It had been 51 races since Kenseth parked the No. 20 car on Victory Lane, and he finally did it with a volcanic restart on the green-white-checkered finish at Bristol.
“It means a lot,” said Kenseth on the Fox Sports 1 broadcast. “I’ve got a great race team. Not winning last year was tough and not winning this year so far has been tough. We’ve been putting ourselves in position. Our pit stops have been great.”
Kenseth won seven races in 2013 and none in 2014. He still pointed his way into the Chase in 2014, but winning means so much more.
“You know what this proves?” asked Fox Sports 1’s Darrell Waltrip during the broadcast. “It’s not over till it’s over. When you run 500 laps here you have no idea what’s going to happen until that checkered flag falls.”
It was an equally big win for Jason Ratcliff, Kenseth’s crew chief. Fox Sports 1’s Larry McReynolds noted a huge call Ratcliff made. They took one step back in order to move 10 steps forward to Victory Lane.

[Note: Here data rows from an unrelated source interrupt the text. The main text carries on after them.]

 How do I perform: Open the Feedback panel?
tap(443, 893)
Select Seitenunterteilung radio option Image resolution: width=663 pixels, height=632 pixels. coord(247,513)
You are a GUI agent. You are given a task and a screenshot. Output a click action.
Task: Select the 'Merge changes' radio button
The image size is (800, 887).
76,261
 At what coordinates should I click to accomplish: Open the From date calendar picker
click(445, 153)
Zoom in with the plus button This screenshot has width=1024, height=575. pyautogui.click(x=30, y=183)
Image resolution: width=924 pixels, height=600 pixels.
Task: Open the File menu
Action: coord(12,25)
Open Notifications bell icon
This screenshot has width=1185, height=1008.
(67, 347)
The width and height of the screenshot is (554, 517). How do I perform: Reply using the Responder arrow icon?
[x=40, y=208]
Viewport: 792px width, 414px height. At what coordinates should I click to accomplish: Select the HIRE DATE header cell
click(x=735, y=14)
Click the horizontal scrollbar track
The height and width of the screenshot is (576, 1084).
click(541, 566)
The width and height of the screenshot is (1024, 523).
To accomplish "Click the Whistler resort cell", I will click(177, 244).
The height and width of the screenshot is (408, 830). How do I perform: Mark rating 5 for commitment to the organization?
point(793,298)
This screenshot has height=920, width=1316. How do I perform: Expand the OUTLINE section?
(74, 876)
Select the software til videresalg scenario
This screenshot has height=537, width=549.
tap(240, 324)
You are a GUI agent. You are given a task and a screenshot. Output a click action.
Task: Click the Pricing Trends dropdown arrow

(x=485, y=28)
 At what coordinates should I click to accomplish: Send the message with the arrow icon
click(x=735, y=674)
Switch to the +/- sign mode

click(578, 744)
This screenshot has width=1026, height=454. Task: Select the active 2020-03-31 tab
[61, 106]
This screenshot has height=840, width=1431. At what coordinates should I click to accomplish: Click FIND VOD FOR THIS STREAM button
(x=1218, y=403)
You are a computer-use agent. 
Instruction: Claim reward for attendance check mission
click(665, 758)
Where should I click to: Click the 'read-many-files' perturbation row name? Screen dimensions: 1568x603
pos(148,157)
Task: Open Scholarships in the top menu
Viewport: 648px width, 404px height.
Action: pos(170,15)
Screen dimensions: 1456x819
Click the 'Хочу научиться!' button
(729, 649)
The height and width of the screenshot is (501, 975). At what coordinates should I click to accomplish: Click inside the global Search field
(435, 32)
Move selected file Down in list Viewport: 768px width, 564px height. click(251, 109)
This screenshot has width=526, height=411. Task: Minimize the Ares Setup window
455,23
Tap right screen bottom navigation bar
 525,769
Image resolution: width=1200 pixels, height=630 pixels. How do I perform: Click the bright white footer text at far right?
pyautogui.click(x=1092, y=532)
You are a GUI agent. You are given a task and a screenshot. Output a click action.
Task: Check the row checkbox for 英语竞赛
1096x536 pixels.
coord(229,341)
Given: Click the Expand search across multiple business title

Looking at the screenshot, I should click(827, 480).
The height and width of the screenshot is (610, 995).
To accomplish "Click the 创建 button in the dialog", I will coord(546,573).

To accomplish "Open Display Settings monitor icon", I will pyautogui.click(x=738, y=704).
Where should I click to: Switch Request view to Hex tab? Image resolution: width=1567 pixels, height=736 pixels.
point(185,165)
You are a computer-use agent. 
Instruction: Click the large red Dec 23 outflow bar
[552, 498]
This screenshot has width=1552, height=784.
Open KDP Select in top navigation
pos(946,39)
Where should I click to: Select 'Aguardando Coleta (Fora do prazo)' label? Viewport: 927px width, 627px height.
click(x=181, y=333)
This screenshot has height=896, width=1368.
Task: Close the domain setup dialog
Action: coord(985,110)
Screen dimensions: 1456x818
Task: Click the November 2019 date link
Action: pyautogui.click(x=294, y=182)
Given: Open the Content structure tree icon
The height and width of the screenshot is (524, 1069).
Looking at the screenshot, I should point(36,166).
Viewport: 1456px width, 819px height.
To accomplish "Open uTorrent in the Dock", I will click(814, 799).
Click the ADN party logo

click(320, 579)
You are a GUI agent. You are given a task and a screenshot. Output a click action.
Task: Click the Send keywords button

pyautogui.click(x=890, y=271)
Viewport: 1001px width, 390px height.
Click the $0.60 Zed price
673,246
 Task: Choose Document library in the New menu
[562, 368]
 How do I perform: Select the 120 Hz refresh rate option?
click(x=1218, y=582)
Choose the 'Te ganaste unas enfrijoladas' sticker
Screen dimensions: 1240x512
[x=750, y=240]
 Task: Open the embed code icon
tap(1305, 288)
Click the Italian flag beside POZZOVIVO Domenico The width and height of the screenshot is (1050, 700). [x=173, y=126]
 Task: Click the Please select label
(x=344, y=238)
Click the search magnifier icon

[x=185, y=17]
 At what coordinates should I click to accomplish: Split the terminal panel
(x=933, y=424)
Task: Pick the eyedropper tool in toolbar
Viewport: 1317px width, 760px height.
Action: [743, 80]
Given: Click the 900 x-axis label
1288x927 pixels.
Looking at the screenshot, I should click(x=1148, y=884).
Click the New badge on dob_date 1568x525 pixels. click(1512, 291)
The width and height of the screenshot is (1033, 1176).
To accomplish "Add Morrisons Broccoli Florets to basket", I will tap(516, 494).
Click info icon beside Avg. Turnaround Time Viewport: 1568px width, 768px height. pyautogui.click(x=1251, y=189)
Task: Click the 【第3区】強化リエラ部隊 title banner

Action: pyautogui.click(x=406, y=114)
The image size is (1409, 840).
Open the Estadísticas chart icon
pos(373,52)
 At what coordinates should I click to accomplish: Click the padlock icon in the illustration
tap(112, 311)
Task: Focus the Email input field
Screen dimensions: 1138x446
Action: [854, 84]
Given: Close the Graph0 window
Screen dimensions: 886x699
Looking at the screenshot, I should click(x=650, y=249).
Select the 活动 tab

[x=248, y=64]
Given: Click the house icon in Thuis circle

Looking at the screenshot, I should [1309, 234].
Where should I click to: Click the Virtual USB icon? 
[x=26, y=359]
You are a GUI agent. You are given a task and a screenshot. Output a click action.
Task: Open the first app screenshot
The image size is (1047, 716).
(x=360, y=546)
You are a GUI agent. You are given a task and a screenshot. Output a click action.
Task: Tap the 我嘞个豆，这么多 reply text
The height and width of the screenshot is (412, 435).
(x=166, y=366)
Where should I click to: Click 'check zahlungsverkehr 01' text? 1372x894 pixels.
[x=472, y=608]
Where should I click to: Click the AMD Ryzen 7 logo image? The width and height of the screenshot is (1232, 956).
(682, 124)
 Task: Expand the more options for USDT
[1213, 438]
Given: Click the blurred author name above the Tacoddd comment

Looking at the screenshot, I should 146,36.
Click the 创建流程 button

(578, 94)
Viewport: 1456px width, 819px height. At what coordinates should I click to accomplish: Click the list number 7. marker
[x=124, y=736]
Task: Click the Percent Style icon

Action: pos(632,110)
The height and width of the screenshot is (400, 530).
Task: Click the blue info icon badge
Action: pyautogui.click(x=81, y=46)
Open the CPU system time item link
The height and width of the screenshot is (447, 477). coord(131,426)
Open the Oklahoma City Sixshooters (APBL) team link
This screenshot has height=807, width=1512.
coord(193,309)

McReynolds said during the broadcast, “I think about Jason Ratcliff, and how much he needed this. Remember, just past the halfway, he pulled the belts tight and made that huge chassis adjustment to the left rear. Gave up track position, but it paid dividends for that No. 20 car.”
On the two short tracks this year, two Joe Gibbs Racing cars have won: Kenseth and Hamlin. Maybe this means Carl Edwards, who wrecked late at Bristol, will get his turn come Saturday night in Richmond.